YoMick said:
Here... be smart and read this....
"In Dallas, the Cowboys have never spent $1 million in a season on a kicker, let alone $3 million. But owner Jerry Jones is on record saying that the team will sign a veteran kicker after missed field goals cost the Cowboys a playoff berth in 2005. And there’s no underestimating the pull of head coach Bill Parcells, who gave Vinatieri his start as an undrafted free agent in New England a decade ago."
But to draw a line thru them and say they are all going to line up and Dallas is going to pay $3 mil for a PK to me is nuts.
The biggest mistake was not in not having a PK after Cundiff folded..but it was in not having Hoffman there to take the remaining kickers and give them confidence to come out and kick after the fact.
And to shield them from BP's contemp for the position.
And he does hold some contempt IMO.
If the kicker has to come in a salvage a drive because his offense failed to score, he's not very happy.
And if the kicker misses, BP is not the coddling type to smack them on the butt and give atta-boys.
So while I strongly feel having a veteran PK is preferred, overpaying for the privilage is not the way to go. There are just too many other holes on the team right now that kind of money is needed for.
If the offense can be improved.
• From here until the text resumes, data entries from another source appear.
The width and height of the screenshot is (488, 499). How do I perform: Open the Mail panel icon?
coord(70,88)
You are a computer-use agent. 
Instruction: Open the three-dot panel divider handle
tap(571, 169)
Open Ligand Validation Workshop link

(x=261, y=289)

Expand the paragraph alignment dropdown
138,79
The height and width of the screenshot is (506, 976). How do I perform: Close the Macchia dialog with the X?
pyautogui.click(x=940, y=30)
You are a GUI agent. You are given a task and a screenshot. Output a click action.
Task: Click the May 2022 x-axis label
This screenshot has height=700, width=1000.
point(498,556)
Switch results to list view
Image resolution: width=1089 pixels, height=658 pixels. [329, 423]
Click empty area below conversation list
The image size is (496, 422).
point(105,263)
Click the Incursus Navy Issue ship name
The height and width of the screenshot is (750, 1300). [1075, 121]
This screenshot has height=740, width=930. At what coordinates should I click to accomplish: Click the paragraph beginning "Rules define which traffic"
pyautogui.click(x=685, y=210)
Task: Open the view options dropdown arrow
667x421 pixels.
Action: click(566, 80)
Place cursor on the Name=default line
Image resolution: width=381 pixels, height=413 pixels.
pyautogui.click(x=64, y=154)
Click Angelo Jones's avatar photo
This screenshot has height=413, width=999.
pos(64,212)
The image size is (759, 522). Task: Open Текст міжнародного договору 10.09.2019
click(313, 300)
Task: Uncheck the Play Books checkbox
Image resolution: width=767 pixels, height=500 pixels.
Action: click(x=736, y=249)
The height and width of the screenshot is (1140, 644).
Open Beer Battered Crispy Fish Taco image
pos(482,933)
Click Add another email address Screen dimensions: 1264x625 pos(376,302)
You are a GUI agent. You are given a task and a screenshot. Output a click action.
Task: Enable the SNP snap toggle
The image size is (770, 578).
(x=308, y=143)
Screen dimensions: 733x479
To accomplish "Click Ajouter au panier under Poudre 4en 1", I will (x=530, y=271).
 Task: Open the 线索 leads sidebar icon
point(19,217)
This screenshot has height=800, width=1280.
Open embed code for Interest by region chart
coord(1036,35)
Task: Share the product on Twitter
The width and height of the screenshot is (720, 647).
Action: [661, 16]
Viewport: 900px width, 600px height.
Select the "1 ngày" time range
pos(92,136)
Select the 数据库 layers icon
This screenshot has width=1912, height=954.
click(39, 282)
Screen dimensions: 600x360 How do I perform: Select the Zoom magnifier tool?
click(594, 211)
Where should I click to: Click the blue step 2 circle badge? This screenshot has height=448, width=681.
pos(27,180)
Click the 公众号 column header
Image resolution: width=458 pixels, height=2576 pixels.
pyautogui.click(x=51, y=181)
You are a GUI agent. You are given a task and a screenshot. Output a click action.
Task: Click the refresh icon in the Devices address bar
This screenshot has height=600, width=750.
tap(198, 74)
If we can get just one more drive a game to end in 7 pts..
..we don't need a PK that makes them from 40-50 yds. a pop.
We just need one that can kick from 40 yds in and not needed to win or lose games.
The offense should bare the vast majority of the blame for failures that ended up with the kicker having to kick us out of trouble.
Take the pressure off the kicker and score something more than 16 pt/s a game and we'll be fine.
We don't need a superstar kicker.
We need an offense that plays every week.
We can make do with what we have on the roster right now if we'd just score TD's instead of fizzle so much in the redzone.
Having a kneejerk reaction and continuing to look over your shoulder at last season isn't the right way to do this.
It's looking at what we have, look for what's available and placing the problems on the shortcomings of the 11 guys on offense instead of the one guy with the placeholder.